## Activity
Your answer should be the entries below, reproduced character for character.

Data entries:
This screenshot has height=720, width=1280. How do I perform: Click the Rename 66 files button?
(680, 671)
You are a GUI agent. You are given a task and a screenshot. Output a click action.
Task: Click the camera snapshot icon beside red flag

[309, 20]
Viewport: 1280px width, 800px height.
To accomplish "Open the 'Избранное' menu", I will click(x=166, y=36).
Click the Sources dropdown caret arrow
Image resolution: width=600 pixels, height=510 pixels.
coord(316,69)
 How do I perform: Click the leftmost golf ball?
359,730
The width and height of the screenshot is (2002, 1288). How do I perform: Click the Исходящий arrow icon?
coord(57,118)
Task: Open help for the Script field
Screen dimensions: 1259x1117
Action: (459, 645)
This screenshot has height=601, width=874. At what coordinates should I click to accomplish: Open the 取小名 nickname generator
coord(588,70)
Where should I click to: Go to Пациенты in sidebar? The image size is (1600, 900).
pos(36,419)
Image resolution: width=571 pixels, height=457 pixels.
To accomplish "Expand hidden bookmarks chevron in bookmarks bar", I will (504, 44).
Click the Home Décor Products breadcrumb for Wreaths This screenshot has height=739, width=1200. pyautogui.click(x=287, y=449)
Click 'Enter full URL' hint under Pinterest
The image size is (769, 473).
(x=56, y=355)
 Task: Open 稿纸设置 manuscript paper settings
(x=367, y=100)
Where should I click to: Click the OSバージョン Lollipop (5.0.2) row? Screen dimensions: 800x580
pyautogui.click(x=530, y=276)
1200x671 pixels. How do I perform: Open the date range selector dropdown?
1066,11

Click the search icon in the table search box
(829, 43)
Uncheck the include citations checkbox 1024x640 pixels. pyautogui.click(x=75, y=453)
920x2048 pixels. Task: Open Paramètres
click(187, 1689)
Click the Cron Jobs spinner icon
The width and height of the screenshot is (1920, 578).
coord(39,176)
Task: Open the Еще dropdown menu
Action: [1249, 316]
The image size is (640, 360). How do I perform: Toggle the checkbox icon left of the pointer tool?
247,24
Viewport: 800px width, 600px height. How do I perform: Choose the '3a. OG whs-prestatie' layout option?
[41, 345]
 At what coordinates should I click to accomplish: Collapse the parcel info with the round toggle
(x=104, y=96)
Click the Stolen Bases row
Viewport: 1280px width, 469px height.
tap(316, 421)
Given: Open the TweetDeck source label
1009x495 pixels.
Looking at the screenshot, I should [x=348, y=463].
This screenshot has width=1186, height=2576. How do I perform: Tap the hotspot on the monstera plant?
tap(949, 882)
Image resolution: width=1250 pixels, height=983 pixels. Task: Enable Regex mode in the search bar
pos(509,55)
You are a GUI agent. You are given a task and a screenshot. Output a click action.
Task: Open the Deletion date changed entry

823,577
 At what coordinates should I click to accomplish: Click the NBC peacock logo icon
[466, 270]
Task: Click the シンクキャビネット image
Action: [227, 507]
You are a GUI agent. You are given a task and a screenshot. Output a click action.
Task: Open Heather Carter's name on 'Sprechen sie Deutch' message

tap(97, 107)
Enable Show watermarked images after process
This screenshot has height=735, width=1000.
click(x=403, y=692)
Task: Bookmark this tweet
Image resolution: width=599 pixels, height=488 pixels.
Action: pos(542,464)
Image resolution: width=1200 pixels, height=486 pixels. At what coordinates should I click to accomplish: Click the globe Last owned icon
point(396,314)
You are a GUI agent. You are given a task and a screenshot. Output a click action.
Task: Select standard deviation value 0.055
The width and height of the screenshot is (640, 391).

## Task answer
This screenshot has height=720, width=1280. How do I perform: Click the Rename 66 files button?
(680, 671)
You are a GUI agent. You are given a task and a screenshot. Output a click action.
Task: Click the camera snapshot icon beside red flag

[309, 20]
Viewport: 1280px width, 800px height.
To accomplish "Open the 'Избранное' menu", I will click(x=166, y=36).
Click the Sources dropdown caret arrow
Image resolution: width=600 pixels, height=510 pixels.
coord(316,69)
 How do I perform: Click the leftmost golf ball?
359,730
The width and height of the screenshot is (2002, 1288). How do I perform: Click the Исходящий arrow icon?
coord(57,118)
Task: Open help for the Script field
Screen dimensions: 1259x1117
Action: (459, 645)
This screenshot has height=601, width=874. At what coordinates should I click to accomplish: Open the 取小名 nickname generator
coord(588,70)
Where should I click to: Go to Пациенты in sidebar? The image size is (1600, 900).
pos(36,419)
Image resolution: width=571 pixels, height=457 pixels.
To accomplish "Expand hidden bookmarks chevron in bookmarks bar", I will (504, 44).
Click the Home Décor Products breadcrumb for Wreaths This screenshot has height=739, width=1200. pyautogui.click(x=287, y=449)
Click 'Enter full URL' hint under Pinterest
The image size is (769, 473).
(x=56, y=355)
 Task: Open 稿纸设置 manuscript paper settings
(x=367, y=100)
Where should I click to: Click the OSバージョン Lollipop (5.0.2) row? Screen dimensions: 800x580
pyautogui.click(x=530, y=276)
1200x671 pixels. How do I perform: Open the date range selector dropdown?
1066,11

Click the search icon in the table search box
(829, 43)
Uncheck the include citations checkbox 1024x640 pixels. pyautogui.click(x=75, y=453)
920x2048 pixels. Task: Open Paramètres
click(187, 1689)
Click the Cron Jobs spinner icon
The width and height of the screenshot is (1920, 578).
coord(39,176)
Task: Open the Еще dropdown menu
Action: [1249, 316]
The image size is (640, 360). How do I perform: Toggle the checkbox icon left of the pointer tool?
247,24
Viewport: 800px width, 600px height. How do I perform: Choose the '3a. OG whs-prestatie' layout option?
[41, 345]
 At what coordinates should I click to accomplish: Collapse the parcel info with the round toggle
(x=104, y=96)
Click the Stolen Bases row
Viewport: 1280px width, 469px height.
tap(316, 421)
Given: Open the TweetDeck source label
1009x495 pixels.
Looking at the screenshot, I should [x=348, y=463].
This screenshot has width=1186, height=2576. How do I perform: Tap the hotspot on the monstera plant?
tap(949, 882)
Image resolution: width=1250 pixels, height=983 pixels. Task: Enable Regex mode in the search bar
pos(509,55)
You are a GUI agent. You are given a task and a screenshot. Output a click action.
Task: Open the Deletion date changed entry

823,577
 At what coordinates should I click to accomplish: Click the NBC peacock logo icon
[466, 270]
Task: Click the シンクキャビネット image
Action: [227, 507]
You are a GUI agent. You are given a task and a screenshot. Output a click action.
Task: Open Heather Carter's name on 'Sprechen sie Deutch' message

tap(97, 107)
Enable Show watermarked images after process
This screenshot has height=735, width=1000.
click(x=403, y=692)
Task: Bookmark this tweet
Image resolution: width=599 pixels, height=488 pixels.
Action: pos(542,464)
Image resolution: width=1200 pixels, height=486 pixels. At what coordinates should I click to accomplish: Click the globe Last owned icon
point(396,314)
You are a GUI agent. You are given a task and a screenshot. Output a click action.
Task: Select standard deviation value 0.055
The width and height of the screenshot is (640, 391).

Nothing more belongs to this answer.